SEOmoz’s Rand Fishkin recently published a graph of his opinion of how Google’s ranking algorithm has changed over time. What did this graph say, and what does it mean?
The graph demonstrates that the importance of PageRank has dropped significantly since 2002 and that the trust and authority of the web site (as viewed by Google, of course), is significantly more important since 2002.
To me, this makes total sense. Incoming links used to be very important to SEO success, but site owners figured out that they could game the system by buying links. By placing more emphasis on a site’s trust and authority, Google attempts to reduce the ability to game the algorithm.
So what constitutes trust and authority? Perhaps…
- Links from news sites
- Links from government sites
- Links from educational sites
- Links from quality blogs
- Links from Wikipedia, Technorati, other “authority sites”
- Age of your web site
- Customer reviews on authority sites
- Amount and depth of helpful content
- Perceived usability of your web site
What do you think makes a trustworthy, authoritative site?








April 20th, 2009 at 5:42 am
Vijay R says:
Some things don’t gel with the original post. First, the data to back up these factors is just not there – Rand only says that its his opinion. Second, PageRank, the algorithm, *is* a means of determining authority and trust based on graph theory.
Some of the things which have not been considered, which may be very important (I speak as a computer scientist who has a little familiarity with information retrieval theory).
* possible enhancements, again based on graph theory, which Google may be using.

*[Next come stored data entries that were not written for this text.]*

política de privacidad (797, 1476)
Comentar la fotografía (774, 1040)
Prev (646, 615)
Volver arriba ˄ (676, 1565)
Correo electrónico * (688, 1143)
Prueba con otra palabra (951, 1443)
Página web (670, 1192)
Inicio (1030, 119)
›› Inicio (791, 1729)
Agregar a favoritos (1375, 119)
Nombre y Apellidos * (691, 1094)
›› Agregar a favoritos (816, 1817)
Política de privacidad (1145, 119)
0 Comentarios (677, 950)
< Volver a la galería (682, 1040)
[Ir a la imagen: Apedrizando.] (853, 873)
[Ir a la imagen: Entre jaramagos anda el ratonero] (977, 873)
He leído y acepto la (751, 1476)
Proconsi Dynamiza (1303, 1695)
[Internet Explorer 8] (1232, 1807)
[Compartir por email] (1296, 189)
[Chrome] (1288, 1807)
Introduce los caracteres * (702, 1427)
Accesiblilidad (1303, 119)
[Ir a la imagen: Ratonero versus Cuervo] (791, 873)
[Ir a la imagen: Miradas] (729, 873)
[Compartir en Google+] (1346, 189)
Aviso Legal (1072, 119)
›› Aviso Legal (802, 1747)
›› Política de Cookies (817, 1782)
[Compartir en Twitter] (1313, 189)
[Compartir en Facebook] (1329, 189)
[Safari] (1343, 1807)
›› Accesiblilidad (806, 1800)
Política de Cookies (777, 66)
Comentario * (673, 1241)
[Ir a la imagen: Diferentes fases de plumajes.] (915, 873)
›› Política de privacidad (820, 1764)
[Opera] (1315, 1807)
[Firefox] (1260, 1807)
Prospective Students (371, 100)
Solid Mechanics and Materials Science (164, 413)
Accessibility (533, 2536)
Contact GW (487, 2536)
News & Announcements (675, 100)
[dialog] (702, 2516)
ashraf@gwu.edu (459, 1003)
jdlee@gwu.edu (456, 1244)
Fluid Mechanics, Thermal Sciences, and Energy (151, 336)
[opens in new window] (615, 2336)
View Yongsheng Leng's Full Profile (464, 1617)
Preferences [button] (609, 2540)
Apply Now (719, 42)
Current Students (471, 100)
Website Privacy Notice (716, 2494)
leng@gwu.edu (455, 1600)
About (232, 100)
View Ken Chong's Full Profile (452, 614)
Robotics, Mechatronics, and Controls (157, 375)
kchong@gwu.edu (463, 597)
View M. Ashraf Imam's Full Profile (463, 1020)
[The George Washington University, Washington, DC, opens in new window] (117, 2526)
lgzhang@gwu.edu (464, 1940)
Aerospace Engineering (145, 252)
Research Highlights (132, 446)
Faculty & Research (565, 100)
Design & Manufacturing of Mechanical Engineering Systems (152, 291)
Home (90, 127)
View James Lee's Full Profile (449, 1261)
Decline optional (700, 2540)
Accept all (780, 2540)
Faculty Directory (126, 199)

For instance, use detection of cliques to find spammers.
* Google has a ton of user feedback, in terms of clicks on links. They are almost certainly using this feedback loop to (machine) learn relevance and authority. More recently, their wikifying of their SRP could be seen as an attempt at getting similar kind of feedback.
* Region/demographic specific enhancements. Demographic may become very important given their new initiatives in getting people to register with Google (gmail, etc.)
* Semantic analysis of data to “learn” from signals in the web page, user queries, etc.